Non sempre viene ricordato, eppure il Triplete dell’Inter nacque grazie a Roberto Mancini. Era l’11 marzo 2008, era alla quarta stagione sulla panchina nerazzurra. L’Inter fallì la rimonta al Liverpool nel ritorno degli ottavi di Champions. Perse a Milano 1-0, gol di Fernando Torres. Il Mancio scese in sala stampa e invece di prepararsi a subire il processo mediatico per quell’eliminazione, ribaltò il tavolo: «Vi dico una cosa, e la dico in italiano perché tanto agli inglesi non interessa. Questi sono gli ultimi due mesi e mezzo per me sulla panchina dell’Inter, anche se ho quattro anni di contratto». Bum. Mancini in purezza. Quella fu la sera in cui Massimo Moratti capì che con lui in panchina non sarebbe andato da nessuna parte. E allora in gran segreto avviò i contatti per arrivare a José Mourinho. Qualche settimana dopo portò a casa lo scudetto all’ultima giornata – grazie a Ibrahimovic sotto la pioggia di Parma – e ripagò Mancini con la stessa moneta. Lo fece fuori senza dirgli niente. E due anni dopo vinse la Champions. Fu, quella, una delle poche volte in cui a Mancini non riuscì la fuga improvvisa. Uno schiaffo in pieno volto senza possibilità di scampo. Forse uno dei momenti più duri della sua carriera.
Roberto Mancini da Jesi, 58 anni, ha attraversato il calcio italiano da protagonista. Non proprio da primattore, sempre il personaggio incompreso. Controverso. Ombroso. Sfuggente. Da prima pagina ma mai realmente l’uomo attorno a cui costruire un film. Il suo è sempre stato il ruolo del controcorrente. Ma non nel senso di scomodo. Men che mai contro il potere. Più nel senso di capriccioso. Lontano da Cantona, dall’impegno politico, per capirci.

**COMPITI DA SVOLGERE:**
1 > Elenca tutte le persone, oltre a Roberto Mancini, che compaiono per nome nell'articolo su Mancini.
2 > Rispondi a queste domande sull'articolo su Mancini:
(a) In quale data l'Inter fu eliminata dal Liverpool in Champions?
(b) Quanti anni ha Mancini secondo l'articolo?
(c) In quale città l'Inter conquistò lo scudetto all'ultima giornata?
3 > Scrivi il seguito dell'articolo su Mancini a partire dall'ultima frase riportata.

Voci per individuare testi ed elementi
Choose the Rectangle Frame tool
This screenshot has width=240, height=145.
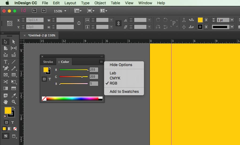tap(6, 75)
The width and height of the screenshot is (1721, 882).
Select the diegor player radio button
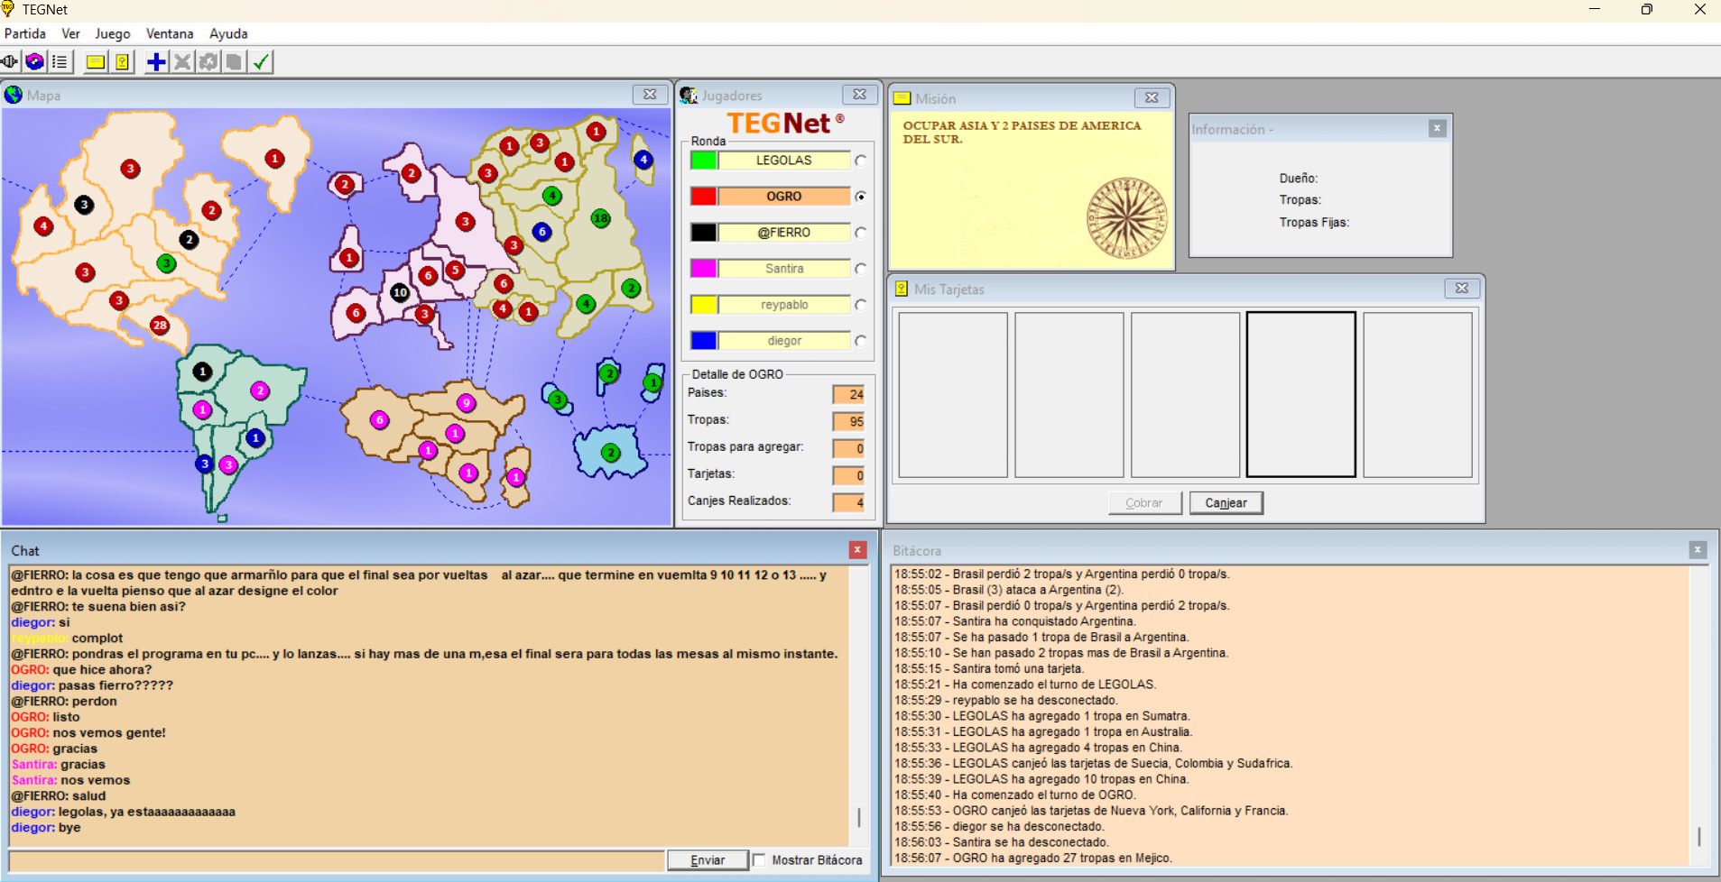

**RISPOSTE PER COMPITO:**
1 >
Fernando Torres
Massimo Moratti
José Mourinho
Ibrahimovic
Cantona

2 >
(a) L'11 marzo 2008.
(b) 58 anni.
(c) A Parma.

3 >
Talento precoce, esordio a 16 anni in Serie A con la maglia del Bologna, ha sempre diviso la platea. C’era chi stravedeva per lui, calciatore dai mezzi tecnici importanti, tocco sopraffino, viso imbronciato, sempre sul punto di sbuffare. E c’era chi invece lo tollerava poco, pur riconoscendone il grande talento (del resto era impossibile non riconoscerlo). Bisognava innamorarsene per sopportarlo. E Paolo Mantovani, irripetibile presidente della Sampdoria, se ne innamorò. Perdutamente. Per quindici anni ha deliziato la Marassi blucerchiata. La sua coppia con Vialli è storia del calcio, non solo italiano. Quando erano in giornata, facevano piangere anche Baresi e Maldini. La Sampdoria di Mantovani era il suo habitat. Veniva trattato da principe, nessuno gli chiedeva di vincere. Tanto divertimento, poche pressioni. Boskov l’allenatore ideale. Non a caso con la Nazionale Mancini non ha mai avuto feeling. Non c’era nessuno a coccolarlo. Men che mai a considerarlo unico e imprescindibile. L’unico fu Azeglio Vicini che si impuntò contro tutto e contro tutti e lo schierò titolare all’Europeo 1988. Di lui, in quel torneo, si ricorda solo la corsa sotto la tribuna stampa per il vaffa ai giornalisti dopo il gol alla Germania.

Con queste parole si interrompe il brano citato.